Saving a Model
Prepare the Data
This tutorial illustrates how to correctly store a neer-match
model.
Before getting to the part that illustrates the saving, we have to
repeat the steps detailed in Data Preparation for Training:
import random
import pandas as pd
from neer_match.similarity_map import SimilarityMap
from neer_match_utilities.panel import SetupData
from neer_match_utilities.prepare import Prepare
from neer_match_utilities.training import Training
from neer_match_utilities.split import split_test_train
from neer_match_utilities.custom_similarities import CustomSimilarities
random.seed(42)
# Load files
matches = pd.read_csv('matches.csv')
left = pd.read_csv('left.csv')
right = pd.read_csv('right.csv')
# Preparation
left, right, matches = SetupData(matches=matches).data_preparation_cs(
df_left=left,
df_right=right,
unique_id='company_id'
)
# Load custom similarities dedicated to missing values from the utilities package
CustomSimilarities()
# Define similarity_map
similarity_map = {
"company_name" : [
"levenshtein",
"jaro_winkler",
"prefix",
"postfix",
"token_sort_ratio",
"token_set_ratio",
"partial_token_set_ratio",
"partial_token_sort_ratio",
],
"city" : [
"levenshtein",
"jaro_winkler",
"notmissing",
],
"industry" : [
"levenshtein",
"jaro_winkler",
"notmissing",
],
"purpose" : [
"levenshtein",
"jaro_winkler",
"token_sort_ratio",
"token_set_ratio",
"partial_token_set_ratio",
"partial_token_sort_ratio",
"notmissing",
],
"bs_text" : [
"levenshtein",
"jaro_winkler",
"token_sort_ratio",
"token_set_ratio",
"partial_token_set_ratio",
"partial_token_sort_ratio",
"notmissing",
],
"found_year" : [
"discrete",
"notzero"
],
"found_date_modified" : [
"discrete",
"notmissing",
]
}
smap = SimilarityMap(similarity_map)
prepare = Prepare(
similarity_map=similarity_map,
df_left=left,
df_right=right,
id_left='company_id',
id_right='company_id'
)
left, right = prepare.format(
fill_numeric_na=False,
to_numeric=['found_year'],
fill_string_na=True,
capitalize=True
)
# Re-Structuring
training = Training(
similarity_map=similarity_map,
df_left=left,
df_right=right,
id_left='company_id',
id_right='company_id'
)
matches = training.matches_reorder(
matches,
matches_id_left='left',
matches_id_right='right'
)
# Splitting data
left_train, right_train, matches_train, left_validation, right_validation, matches_validation, left_test, right_test, matches_test = split_test_train(
left = left,
right = right,
matches = matches,
test_ratio = .7,
validation_ratio = .0
)
Train the Model
Once the data is in the correct structure, training the model follows.
Note that this example utilizes the custom combined_loss
function.
This loss function is designed to address class imbalance by assigning
higher weights to the minority class and focusing the model’s learning
on hard-to-classify examples, while simultaneously aligning optimization
with the F1 score to balance precision and recall.
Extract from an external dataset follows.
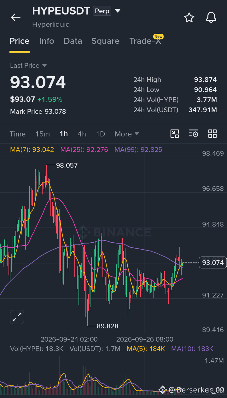
Task: Expand chart to fullscreen
Action: pos(17,317)
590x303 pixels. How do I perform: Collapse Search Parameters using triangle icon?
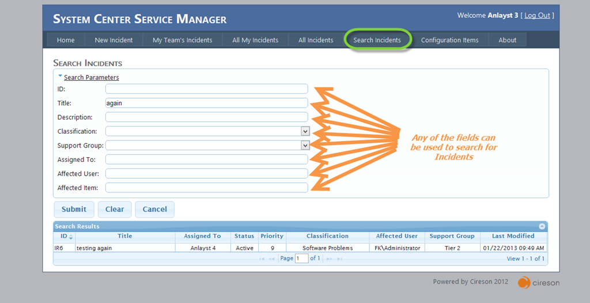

By reducing the loss
contribution from well-classified examples, it is particularly effective
for imbalanced datasets. Its design is based on ideas presented in Lin
et al. (2017) as well as
Bénédict et al. (2021).
In detail, the combined_loss
is defined as
where (y {0,1}) are true labels and (y ) are predicted probabilities.
The soft F1 is
with (TP, FP, FN) computed as soft counts (sums over probabilities) and (> 0) for numerical stability.
The binary focal loss is
To balance the total weight of positives and negatives in the loss, pick \(\alpha\) such that the summed positive weight equals the summed negative weight:
with
from neer_match.matching_model import DLMatchingModel, NSMatchingModel
from neer_match_utilities.training import combined_loss, alpha_balanced
import tensorflow as tf
import os
# Initialize the model
model = DLMatchingModel(
similarity_map=smap,
initial_feature_width_scales = 10,
feature_depths = 4,
initial_record_width_scale=10,
record_depth = 8,
)
# Compile the model
## Calculate the alpha parameter given the dimensions of the training data
mismatch_share = 1.0
alpha = alpha_balanced(left_train, right_train, matches_train, mismatch_share) # ≈ N_neg / (N_pos + N_neg)
## Use expontantial decay for the learning rate
initial_lr = 1e-4
lr_schedule = tf.keras.optimizers.schedules.ExponentialDecay(
initial_learning_rate=initial_lr,
decay_steps=5000,
decay_rate=0.96,
staircase=True
)
model.compile(
loss = combined_loss(
weight_f1=0.5,
epsilon=1e-07,
alpha=alpha,
gamma=0.5
),
optimizer = tf.keras.optimizers.Adam(
learning_rate=lr_schedule,
clipnorm=.5
)
)
# Fit the model
model.fit(
left_train, right_train, matches_train,
epochs=20,
batch_size=64,
mismatch_share=mismatch_share,
shuffle=True,
)
Export the Model
Once the model is trained, it can be exported via the Model
class. The
name
parameter specifies the label of the folder in which the model
will be stored.
from neer_match_utilities.model import Model
from pathlib import Path
Model.save(
model = model,
target_directory = Path(__file__).resolve().parent,
name = 'example_model'
)
Export Performance Statistics
In addition to this, we can evaluate the model on both the training and test datasets, and export the corresponding performance statistics into the folder created when exporting the model.
# Evaluate the model
performance_train= model.evaluate(
left_train,
right_train,
matches_train,
mismatch_share=1.0
)
performance_test = model.evaluate(
left_test,
right_test,
matches_test,
mismatch_share=1.0
)
# Export performance statistics
training.performance_statistics_export(
model = model,
model_name = 'example_model',
target_directory = Path(__file__).resolve().parent,
evaluation_train = performance_train,
evaluation_test = performance_test,
)